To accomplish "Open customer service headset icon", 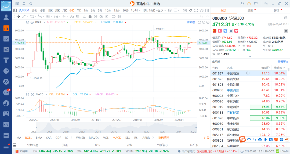I will pos(242,3).
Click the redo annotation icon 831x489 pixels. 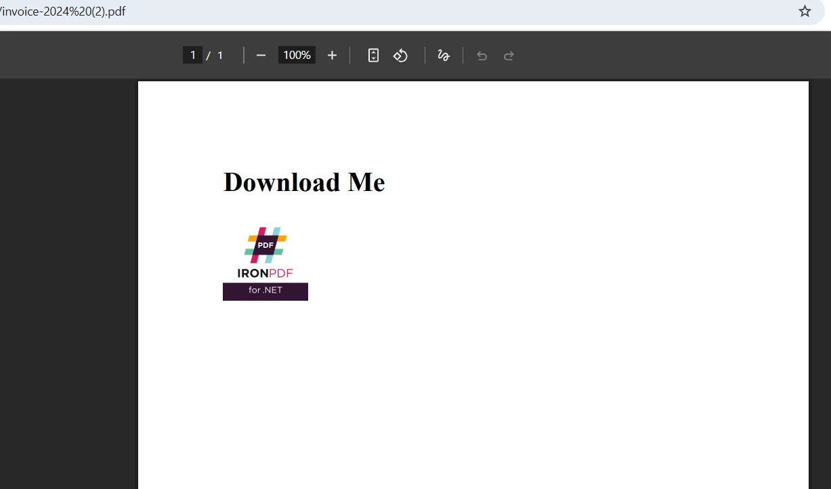(x=509, y=55)
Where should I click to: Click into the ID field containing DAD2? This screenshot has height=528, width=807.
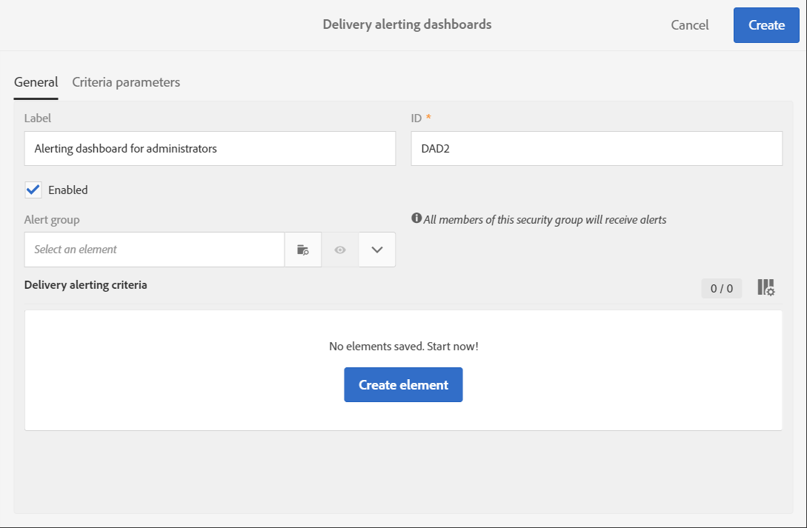pos(597,149)
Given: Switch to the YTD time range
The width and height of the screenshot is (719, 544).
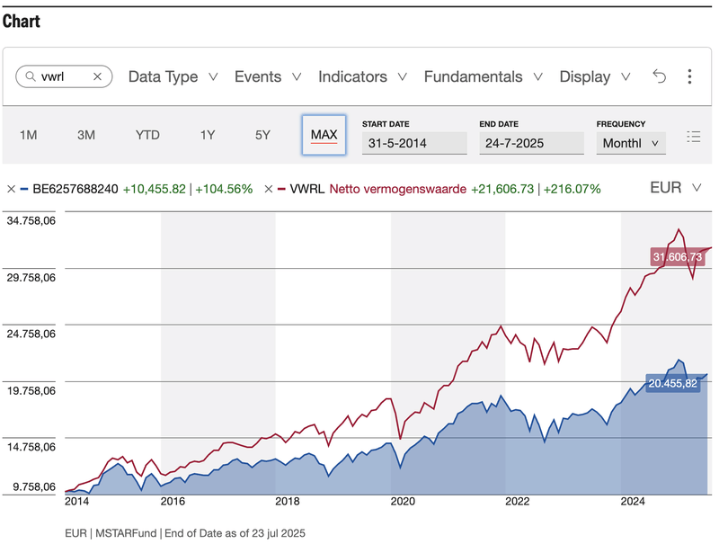Looking at the screenshot, I should pos(147,136).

================

WHAT THIS TASK INVOLVES - Set down the line containing "Where should I", then every later line through the end of the material, exactly as written; omit any picture.

RESPONSE TO THE EXERCISE -
Where should I click to: Click into the ID field containing DAD2? This screenshot has height=528, width=807.
pos(597,149)
Given: Switch to the YTD time range
The width and height of the screenshot is (719, 544).
Looking at the screenshot, I should pos(147,136).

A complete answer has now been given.